→ Extract provided:

For drop-dead-fabulous, calorie laden sweets, look no further than Hannah's My Sweet Vegan cookbook. When I want to WOW guests, THIS is the book I use.
Hannah also has a blog where she posts one or two recipes each week. Most recipes are desserts, but she also features breads, dips, and other dishes occasionally. For all the sweets she creates, it blows me away how skinny she stays!!
I was fortunate enough to be able to attend the two Vegan Chefs workshops (Vegetarian Awakening) held in Grand Rapids, Michigan in 2006 and 2007. Chef Kevin Dunn pulled together a wealth of vegan chefs for 2 day workshops in those two years. Attending Fran's session in 2007 is when I suddenly realized vegan baking is a piece of cake (pun intended) !! I had always used traditional recipes that had dairy milk and eggs in them to make cakes, cookies, etc, using various egg replacers in lieu of the eggs. The results were always quite disappointing in taste.
Fran showed us that you don't need any special ingredients to make fabulous vegan desserts; you just need to start with a VEGAN recipe, rather than trying to adapt a non-vegan one. Her More Great Good Dairy-Free Desserts cookbook is a resource I use frequently. Her "signature" Cinnamon Walnut Coffee Cake is one I make frequently.
Dr. John McDougall is one of the most inspiring, dynamic folks I've met. As an MD, he is totally committed to the vegan way of eating, but you'll never hear him use that word. He refers to it as plant based way of eating. His goal in life is to show folks that a plant based way of eating is within the reach of everyone. His recipes are quick and easy to make, and utilize (almost exclusively) easy to obtain, regular grocery store items, usually focusing on canned and frozen products. Few of his recipes take more than 30 minutes to make.
As a physician, he is committed to a plant based way of eating, focusing primarily on its health promoting issues. He fervently believes that eating whole plant based foods, with no added oils is the way to avoid (or cure) the chronic health conditions seen in so many people today. As a registered nurse myself, working in a rural area, where animal products make up the base of just about every meal, I see day in and day out the effects of what Dr. McDougall talks about in his monthly newsletters.

→ Provided records:
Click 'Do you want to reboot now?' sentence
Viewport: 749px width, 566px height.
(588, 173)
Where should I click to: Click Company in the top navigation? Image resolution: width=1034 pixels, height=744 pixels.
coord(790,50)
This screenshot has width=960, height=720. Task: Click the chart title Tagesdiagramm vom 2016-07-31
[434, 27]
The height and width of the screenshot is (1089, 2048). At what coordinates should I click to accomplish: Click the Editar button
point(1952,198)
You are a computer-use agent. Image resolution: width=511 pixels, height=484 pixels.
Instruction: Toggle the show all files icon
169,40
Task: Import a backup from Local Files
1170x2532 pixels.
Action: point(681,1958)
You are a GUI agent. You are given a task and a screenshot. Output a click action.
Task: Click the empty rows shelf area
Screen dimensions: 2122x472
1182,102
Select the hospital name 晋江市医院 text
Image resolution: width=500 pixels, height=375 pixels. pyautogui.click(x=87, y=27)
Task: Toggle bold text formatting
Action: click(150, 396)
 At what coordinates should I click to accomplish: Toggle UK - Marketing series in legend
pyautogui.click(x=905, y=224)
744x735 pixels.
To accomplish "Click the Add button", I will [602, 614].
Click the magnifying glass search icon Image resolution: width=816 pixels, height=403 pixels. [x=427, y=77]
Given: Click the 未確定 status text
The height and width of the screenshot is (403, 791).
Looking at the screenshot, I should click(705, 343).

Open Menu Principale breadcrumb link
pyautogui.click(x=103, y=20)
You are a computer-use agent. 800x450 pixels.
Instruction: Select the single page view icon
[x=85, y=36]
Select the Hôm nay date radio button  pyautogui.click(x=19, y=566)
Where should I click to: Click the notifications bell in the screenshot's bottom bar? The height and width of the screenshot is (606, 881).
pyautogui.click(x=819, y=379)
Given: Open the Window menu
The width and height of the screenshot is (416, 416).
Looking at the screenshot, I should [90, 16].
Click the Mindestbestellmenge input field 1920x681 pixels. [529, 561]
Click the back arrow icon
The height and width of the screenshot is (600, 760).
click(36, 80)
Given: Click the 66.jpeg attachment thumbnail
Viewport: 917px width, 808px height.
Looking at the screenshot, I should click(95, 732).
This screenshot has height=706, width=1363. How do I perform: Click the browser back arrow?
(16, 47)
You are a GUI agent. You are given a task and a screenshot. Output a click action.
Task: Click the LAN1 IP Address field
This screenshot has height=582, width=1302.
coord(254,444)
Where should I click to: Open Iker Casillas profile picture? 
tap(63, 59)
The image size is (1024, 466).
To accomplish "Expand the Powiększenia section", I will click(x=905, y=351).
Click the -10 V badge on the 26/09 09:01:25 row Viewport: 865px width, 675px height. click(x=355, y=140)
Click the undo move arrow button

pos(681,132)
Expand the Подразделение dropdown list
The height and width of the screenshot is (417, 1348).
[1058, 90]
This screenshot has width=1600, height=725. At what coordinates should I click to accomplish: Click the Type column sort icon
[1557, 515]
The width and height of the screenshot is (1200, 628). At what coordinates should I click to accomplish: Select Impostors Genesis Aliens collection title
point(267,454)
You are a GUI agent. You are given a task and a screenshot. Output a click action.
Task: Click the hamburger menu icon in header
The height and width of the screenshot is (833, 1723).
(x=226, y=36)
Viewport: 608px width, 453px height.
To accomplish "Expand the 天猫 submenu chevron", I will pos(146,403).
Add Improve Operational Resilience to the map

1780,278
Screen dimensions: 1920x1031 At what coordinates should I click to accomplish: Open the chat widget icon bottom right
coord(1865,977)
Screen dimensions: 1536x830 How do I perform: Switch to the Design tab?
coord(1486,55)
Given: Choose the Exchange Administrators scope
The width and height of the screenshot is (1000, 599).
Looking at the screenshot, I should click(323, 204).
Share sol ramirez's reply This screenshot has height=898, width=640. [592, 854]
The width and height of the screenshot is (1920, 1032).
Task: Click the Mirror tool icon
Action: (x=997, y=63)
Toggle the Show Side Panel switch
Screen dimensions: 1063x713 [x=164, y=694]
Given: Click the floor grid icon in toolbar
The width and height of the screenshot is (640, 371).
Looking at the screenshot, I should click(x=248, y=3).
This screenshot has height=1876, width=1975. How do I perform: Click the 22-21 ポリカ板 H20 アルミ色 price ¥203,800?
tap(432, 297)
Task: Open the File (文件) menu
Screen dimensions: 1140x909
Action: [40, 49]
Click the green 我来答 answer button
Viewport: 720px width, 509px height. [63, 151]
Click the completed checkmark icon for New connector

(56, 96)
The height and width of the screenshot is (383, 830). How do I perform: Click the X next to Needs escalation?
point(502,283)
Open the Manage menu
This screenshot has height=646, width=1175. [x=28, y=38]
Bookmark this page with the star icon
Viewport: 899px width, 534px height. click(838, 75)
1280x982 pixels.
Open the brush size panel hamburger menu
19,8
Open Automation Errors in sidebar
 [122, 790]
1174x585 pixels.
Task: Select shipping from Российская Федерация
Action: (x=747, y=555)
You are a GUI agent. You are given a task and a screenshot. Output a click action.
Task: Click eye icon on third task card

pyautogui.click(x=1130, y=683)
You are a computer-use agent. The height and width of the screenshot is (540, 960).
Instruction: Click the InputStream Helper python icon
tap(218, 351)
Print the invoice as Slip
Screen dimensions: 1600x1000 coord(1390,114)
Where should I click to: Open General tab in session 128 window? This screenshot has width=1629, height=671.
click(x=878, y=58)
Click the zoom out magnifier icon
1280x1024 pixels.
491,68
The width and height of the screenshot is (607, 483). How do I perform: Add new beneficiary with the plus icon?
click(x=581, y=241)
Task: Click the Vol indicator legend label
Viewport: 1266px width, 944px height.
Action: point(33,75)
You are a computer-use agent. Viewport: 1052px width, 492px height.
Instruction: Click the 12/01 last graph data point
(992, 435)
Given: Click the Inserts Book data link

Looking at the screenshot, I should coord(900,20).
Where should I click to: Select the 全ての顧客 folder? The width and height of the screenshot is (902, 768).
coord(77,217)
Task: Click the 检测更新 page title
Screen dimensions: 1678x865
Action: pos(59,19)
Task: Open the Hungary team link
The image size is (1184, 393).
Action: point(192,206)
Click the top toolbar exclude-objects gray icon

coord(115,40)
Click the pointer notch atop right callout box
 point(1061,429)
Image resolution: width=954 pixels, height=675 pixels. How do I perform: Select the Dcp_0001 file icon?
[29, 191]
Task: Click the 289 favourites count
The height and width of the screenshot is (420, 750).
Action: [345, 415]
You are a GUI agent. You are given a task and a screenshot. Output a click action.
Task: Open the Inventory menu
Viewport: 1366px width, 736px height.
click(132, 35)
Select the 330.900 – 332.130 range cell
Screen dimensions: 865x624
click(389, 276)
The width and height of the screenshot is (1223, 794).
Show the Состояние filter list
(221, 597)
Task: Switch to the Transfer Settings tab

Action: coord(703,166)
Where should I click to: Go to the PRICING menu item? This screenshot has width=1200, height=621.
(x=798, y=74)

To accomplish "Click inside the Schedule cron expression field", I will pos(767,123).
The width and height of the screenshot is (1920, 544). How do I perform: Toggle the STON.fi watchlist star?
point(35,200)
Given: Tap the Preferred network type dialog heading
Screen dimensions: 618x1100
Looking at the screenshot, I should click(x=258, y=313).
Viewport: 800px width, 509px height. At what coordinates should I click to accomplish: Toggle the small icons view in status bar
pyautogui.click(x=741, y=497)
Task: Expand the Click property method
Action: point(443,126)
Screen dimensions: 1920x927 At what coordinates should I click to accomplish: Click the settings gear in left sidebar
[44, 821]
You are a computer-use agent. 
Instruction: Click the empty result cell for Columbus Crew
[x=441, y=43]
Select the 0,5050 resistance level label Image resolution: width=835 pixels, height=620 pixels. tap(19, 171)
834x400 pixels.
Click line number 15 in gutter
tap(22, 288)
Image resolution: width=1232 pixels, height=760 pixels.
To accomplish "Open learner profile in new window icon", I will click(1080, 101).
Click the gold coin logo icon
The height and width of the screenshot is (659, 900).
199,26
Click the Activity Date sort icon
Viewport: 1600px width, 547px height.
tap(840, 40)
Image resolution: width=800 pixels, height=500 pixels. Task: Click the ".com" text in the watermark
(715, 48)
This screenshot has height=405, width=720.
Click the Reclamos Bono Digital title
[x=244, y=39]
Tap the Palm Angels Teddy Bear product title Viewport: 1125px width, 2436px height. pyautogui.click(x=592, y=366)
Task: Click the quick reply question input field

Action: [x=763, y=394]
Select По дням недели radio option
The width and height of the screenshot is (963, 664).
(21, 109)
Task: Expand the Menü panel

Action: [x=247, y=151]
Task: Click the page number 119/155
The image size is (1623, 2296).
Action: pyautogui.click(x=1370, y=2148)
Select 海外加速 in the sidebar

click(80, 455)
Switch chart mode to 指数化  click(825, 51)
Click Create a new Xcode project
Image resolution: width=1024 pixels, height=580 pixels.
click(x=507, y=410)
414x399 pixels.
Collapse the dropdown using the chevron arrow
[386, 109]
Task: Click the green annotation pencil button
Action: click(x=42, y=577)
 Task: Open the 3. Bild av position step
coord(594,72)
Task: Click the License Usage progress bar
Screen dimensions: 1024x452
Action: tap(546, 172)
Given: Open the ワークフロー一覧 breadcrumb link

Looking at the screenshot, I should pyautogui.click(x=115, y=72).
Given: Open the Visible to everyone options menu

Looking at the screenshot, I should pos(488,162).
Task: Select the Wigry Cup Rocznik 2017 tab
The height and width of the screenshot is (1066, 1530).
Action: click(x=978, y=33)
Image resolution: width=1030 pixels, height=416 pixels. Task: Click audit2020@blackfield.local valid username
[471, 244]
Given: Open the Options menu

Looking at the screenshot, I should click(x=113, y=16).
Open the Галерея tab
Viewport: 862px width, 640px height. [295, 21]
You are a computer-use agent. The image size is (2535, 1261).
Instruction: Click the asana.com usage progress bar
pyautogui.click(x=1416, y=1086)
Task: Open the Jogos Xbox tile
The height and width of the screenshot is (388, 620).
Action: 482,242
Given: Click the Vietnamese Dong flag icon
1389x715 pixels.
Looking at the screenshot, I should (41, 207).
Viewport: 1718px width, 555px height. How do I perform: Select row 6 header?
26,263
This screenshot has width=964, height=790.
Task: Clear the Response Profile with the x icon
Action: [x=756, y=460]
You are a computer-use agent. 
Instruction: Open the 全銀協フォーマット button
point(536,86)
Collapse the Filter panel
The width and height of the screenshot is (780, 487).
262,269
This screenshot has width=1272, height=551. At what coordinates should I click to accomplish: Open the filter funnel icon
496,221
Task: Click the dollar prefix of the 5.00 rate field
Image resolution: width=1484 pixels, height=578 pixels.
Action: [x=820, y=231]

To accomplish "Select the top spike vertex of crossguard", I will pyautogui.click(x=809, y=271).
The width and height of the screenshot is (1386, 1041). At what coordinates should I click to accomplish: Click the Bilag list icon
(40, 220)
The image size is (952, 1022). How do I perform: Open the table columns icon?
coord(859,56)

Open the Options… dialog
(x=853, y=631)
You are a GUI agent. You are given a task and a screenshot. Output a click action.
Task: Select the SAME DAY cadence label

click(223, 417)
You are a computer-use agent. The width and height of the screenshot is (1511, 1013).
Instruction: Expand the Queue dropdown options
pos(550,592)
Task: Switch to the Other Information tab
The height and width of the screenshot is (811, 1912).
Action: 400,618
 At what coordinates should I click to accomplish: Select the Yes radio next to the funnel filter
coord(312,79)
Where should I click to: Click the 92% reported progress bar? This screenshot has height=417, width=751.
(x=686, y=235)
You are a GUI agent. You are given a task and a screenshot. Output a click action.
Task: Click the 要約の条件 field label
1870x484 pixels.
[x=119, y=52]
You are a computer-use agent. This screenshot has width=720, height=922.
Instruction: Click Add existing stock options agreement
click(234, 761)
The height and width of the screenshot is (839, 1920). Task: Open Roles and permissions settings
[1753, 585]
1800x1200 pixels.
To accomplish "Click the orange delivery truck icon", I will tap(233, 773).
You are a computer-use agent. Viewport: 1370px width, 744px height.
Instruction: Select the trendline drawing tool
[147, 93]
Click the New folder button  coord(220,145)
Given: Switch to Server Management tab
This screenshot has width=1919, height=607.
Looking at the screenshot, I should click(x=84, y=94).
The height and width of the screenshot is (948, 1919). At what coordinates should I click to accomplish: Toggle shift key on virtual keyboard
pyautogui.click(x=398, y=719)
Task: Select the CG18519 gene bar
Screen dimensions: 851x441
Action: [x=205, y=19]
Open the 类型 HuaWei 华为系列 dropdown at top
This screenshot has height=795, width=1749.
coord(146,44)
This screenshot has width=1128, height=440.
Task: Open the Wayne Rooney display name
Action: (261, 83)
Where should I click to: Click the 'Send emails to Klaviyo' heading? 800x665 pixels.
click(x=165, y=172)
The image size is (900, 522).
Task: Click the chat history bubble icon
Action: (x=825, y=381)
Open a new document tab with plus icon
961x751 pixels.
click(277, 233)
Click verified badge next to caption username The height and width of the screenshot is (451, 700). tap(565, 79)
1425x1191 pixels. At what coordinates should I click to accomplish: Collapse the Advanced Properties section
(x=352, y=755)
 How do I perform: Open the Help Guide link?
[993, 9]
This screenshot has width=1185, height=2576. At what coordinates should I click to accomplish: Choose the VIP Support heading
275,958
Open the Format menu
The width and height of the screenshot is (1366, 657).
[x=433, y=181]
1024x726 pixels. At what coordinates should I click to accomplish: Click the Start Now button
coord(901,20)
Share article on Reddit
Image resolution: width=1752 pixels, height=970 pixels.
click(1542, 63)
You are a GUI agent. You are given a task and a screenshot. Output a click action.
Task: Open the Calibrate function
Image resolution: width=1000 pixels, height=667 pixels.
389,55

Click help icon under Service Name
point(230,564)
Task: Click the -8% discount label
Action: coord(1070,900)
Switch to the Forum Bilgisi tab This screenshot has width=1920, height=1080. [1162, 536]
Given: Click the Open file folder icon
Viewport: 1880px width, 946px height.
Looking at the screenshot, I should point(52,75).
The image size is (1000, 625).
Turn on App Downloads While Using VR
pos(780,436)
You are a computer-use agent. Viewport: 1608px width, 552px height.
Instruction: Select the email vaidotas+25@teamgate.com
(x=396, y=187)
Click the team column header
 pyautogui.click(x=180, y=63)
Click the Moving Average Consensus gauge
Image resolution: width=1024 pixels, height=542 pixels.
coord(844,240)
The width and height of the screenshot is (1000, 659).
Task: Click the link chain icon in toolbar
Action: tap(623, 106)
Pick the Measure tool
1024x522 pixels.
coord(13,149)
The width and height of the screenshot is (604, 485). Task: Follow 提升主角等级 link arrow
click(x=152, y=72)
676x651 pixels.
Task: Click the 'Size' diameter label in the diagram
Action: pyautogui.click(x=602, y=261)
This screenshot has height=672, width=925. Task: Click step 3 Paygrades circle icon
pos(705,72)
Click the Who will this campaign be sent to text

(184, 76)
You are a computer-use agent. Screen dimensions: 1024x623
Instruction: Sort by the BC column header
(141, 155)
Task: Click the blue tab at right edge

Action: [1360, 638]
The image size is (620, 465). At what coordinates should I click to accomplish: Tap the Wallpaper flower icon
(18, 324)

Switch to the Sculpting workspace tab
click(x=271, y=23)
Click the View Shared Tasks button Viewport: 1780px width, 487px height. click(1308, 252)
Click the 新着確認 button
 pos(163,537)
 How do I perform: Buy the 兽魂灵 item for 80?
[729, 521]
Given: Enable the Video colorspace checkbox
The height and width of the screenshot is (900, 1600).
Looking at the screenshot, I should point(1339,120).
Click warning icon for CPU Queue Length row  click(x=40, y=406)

→ Assigned task 1:
Please list every person named in the text on vegan cooks and cookbooks, using the names as they appear there.
→ Assigned task 2:
Write a continuation of the text on vegan cooks and cookbooks, beginning after its final sentence.

→ Answer space 1:
Hannah, Chef Kevin Dunn, Fran, Dr. John McDougall

→ Answer space 2:
His newsletters are free, and available on-line. Each issue has one or two articles written by him, and always ends with 5 or 6 recipes created by his wife Mary. Her recipes have helped me get over my misconception that foods have to have SOME fat in them to taste good. My favorite so far? The Layered Bean and Potato Casserole.
This is a vegan blog featuring no added fat, whole food vegan recipes. Along with Dr. McDougall, Lindsay, the blog's author is making me realize fat free recipes taste GREAT. Along with her blog, she also has 4 e-cookbooks for sale for $5.00 each, that have additional great tasting, no added fat, whole food vegan recipes. Her most recent e-cookbook: Backyard Vegan, has a recipe for Cheesy Quesadillas that is worth the five bucks all by itself!
Fat Free Vegan
Susan Voisin is another incredibly creative cook who publishes a never ending supply of fat free/low fat vegan recipes on her blog. My favorite? Her Vegan Omelette!
This book very objectively lays out, from a purely human health perspective, why a vegan diet is optimal for human health, with particular emphasis on the damage to health done by cow's milk. The author is a PhD, the son of a dairy farmer. Early in his career he wanted to provide documented research that the health of malnourished children would improve with the addition of meat and milk, and ended up disproving that very theory, finding in his own work that plant protein is what serves the human body best. As he says in the book, explaining why he adopted a vegan diet, "I finally had to start believing my own research."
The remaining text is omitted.